Marco Piccirilli, Stochastic models for energy forward markets
Abstract. I will present a probabilistic modeling framework for forward prices, specifically designed for energy markets. Most of the presentation will be kept at an intuitive level, as far as this is possible and sensible. I will start by explaining the general framework of the talk and then move to our contribution, of course describing the underlying mathematical theory as well. This talk is based on joint work with Fred Espen Benth, Luca Latini and Tiziano Vargiolu.
Simone Giovannini, Representation finite algebras and generalizations
Abstract. An algebra is called "representation finite" if it has a finite number of indecomposable modules. Finite dimensional hereditary representation finite algebras are classified by Gabriel's Theorem: they are the path algebras of Dynkin quivers of type ADE. Recently, with the development of higher dimensional Auslander-Reiten theory, some interest has been raised by a generalization in dimension n of these algebras, which are called n-representation finite algebras. In this seminar we will recall some basic definitions and results about representation theory of finite dimensional algebras. Then we will give a naive idea of how some classical notions can be generalized to higher dimension and, finally, we will show some examples of 2-representation finite algebras.
Alekos Cecchin, Approximation and convergence in finite state Mean Field Games.
Abstract. Mean Field Games represent limit models for symmetric non-zero sum non-cooperative dynamic games, when the number N of players tend to infinity. We focus on finite time horizon problems where the position of each agent belongs to a finite state space. Relying on a probabilistic representation of the dynamics in terms of Poisson random measures, we first show that a solution of the Mean Field Game provides an approximate symmetric Nash equilibrium for the N-player game. Then, under stronger assumptions for which uniqueness holds, we prove that the sequence on Nash equilibria converges to a Mean Field Game solution. We exploit the so-called Master Equation, which in this framework is a first order quasilinear PDE stated in the symplex of probability measures.
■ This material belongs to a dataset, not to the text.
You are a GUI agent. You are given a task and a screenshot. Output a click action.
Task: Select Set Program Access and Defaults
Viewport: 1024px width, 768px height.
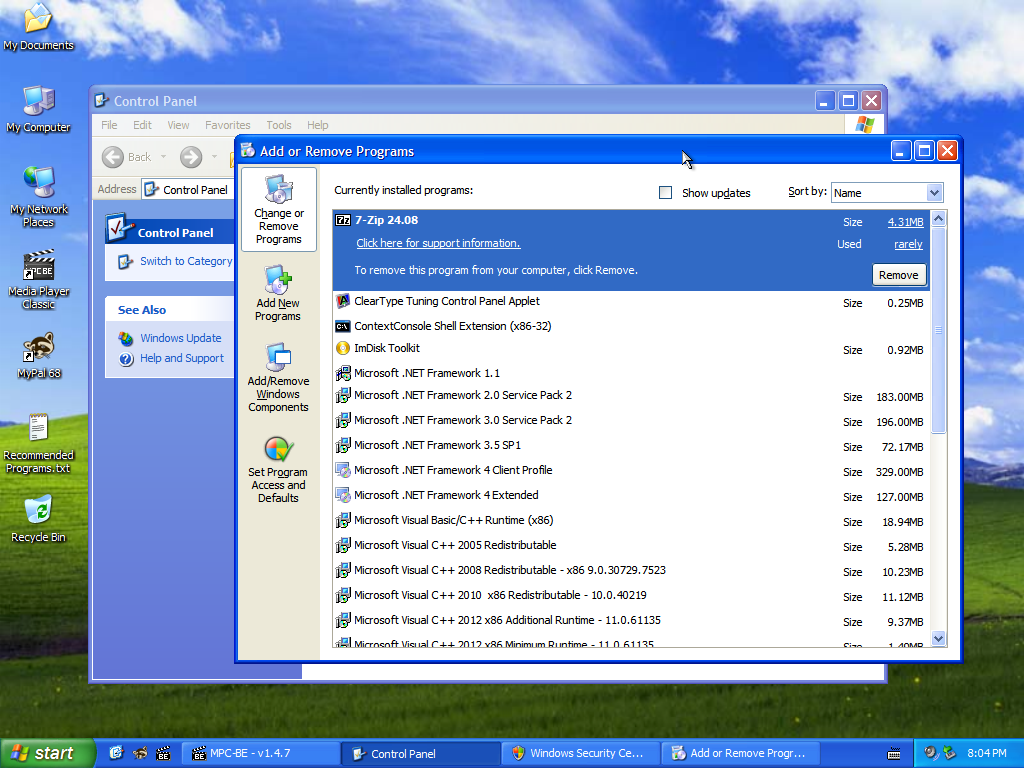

Sebastiano Don, Fine properties of functions of bounded variation in Carnot-Caratheodory spaces
Abstract. Functions of bounded variation (BV functions) can be seen as a generalization of Sobolev maps and arise naturally in many problems in Calculus of Variations. Carnot-Carath\'eodory spaces are particular metric spaces that arise from the study of hypoelliptic differential operators. In this seminar we will introduce the notions of approximate continuity point, approximate jump point and approximate differentiability point for a generic L^1 function and we will show the so-called fine properties of BV functions, first in the case of Euclidean spaces, and then in the case of Carnot-Carath\'eodory spaces. In particular, the rectifiability of the approximate jump set, the approximate differentiability almost everywhere and the decomposition formula for the measure derivative of a BV function will be shown.